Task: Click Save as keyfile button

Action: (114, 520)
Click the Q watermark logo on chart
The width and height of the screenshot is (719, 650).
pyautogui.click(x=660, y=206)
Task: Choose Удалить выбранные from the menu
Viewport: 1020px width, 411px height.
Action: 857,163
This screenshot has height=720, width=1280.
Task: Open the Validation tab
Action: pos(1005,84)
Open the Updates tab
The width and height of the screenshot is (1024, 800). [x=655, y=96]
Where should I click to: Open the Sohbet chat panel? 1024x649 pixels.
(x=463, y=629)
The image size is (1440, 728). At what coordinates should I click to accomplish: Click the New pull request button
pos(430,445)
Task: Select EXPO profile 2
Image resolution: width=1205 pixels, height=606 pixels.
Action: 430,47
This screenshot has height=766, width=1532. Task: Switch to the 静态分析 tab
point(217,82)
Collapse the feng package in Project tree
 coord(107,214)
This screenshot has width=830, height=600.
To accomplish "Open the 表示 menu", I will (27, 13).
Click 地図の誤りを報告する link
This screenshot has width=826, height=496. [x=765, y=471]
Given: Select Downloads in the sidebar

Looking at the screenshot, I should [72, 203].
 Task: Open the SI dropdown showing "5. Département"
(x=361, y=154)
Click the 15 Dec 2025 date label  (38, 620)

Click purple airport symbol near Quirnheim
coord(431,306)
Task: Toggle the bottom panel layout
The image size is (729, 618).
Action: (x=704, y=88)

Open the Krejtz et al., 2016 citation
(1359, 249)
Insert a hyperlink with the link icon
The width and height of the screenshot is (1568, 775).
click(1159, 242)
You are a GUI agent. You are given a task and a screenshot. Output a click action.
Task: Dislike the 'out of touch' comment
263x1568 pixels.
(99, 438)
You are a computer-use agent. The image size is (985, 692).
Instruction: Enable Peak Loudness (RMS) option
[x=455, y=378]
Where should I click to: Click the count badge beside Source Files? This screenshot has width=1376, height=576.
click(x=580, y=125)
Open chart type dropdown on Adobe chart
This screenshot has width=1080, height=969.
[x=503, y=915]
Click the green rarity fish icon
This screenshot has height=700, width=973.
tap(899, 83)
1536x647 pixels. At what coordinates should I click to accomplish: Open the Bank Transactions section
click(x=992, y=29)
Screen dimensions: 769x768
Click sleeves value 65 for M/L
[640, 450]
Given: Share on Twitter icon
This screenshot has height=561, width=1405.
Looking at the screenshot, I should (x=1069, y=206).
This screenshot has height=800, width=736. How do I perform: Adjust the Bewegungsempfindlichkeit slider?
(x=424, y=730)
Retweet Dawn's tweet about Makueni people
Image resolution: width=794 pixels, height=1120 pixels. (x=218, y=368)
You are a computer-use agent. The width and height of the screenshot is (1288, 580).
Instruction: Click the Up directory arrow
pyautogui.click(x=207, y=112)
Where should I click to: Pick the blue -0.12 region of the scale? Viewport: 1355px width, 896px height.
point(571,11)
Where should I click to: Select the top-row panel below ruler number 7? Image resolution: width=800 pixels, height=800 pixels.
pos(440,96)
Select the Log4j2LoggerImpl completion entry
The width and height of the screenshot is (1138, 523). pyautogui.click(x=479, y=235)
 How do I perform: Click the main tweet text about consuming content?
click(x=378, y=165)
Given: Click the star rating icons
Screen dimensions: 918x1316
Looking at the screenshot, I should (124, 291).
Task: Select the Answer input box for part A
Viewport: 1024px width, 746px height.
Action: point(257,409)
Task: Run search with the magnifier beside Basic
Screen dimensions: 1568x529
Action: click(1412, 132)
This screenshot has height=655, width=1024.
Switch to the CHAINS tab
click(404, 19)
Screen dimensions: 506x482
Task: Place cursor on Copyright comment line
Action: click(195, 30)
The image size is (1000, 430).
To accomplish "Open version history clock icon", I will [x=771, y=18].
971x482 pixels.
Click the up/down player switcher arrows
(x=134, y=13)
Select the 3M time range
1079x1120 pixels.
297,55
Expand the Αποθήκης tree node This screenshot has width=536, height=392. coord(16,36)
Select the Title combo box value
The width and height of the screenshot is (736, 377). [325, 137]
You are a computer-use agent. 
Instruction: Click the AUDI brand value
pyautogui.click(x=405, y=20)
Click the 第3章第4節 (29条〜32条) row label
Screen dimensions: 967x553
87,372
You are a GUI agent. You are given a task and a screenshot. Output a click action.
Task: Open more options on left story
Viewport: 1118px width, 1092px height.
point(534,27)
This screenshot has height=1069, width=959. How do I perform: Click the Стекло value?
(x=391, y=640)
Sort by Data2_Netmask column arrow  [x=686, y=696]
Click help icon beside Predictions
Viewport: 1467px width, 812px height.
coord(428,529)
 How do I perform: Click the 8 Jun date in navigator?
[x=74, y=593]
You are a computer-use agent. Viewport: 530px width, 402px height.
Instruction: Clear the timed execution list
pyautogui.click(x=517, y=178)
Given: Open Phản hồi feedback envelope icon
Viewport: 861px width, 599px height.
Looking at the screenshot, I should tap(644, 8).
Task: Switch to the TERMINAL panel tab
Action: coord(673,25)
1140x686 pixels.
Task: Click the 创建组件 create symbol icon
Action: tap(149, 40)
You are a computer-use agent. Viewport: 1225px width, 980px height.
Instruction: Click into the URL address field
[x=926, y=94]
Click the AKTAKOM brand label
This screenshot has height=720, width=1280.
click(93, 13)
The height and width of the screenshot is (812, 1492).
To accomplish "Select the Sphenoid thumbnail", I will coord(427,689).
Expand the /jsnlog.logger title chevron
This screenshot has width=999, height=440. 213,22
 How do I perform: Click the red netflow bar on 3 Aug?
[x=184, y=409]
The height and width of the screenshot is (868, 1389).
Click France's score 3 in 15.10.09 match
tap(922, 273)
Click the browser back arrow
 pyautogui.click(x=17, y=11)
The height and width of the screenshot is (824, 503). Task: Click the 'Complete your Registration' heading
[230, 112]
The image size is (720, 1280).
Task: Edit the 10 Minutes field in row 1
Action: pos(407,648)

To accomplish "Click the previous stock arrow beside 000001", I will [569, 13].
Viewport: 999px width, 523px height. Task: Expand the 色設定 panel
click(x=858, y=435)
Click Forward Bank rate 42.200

■ ■ ■ ■ ■ ■ ■

• _WHAT YOU WILL DO_: Please go through the data above and copy every line that has the word "agent".

• _RESULT OF THIS TASK_:
You are a GUI agent. You are given a task and a screenshot. Output a click action.
You are a computer-use agent. The image size is (985, 692).
You are a computer-use agent. The width and height of the screenshot is (1288, 580).
You are a computer-use agent. 
You are a GUI agent. You are given a task and a screenshot. Output a click action.
You are a computer-use agent. Viewport: 530px width, 402px height.
You are a computer-use agent. Viewport: 1225px width, 980px height.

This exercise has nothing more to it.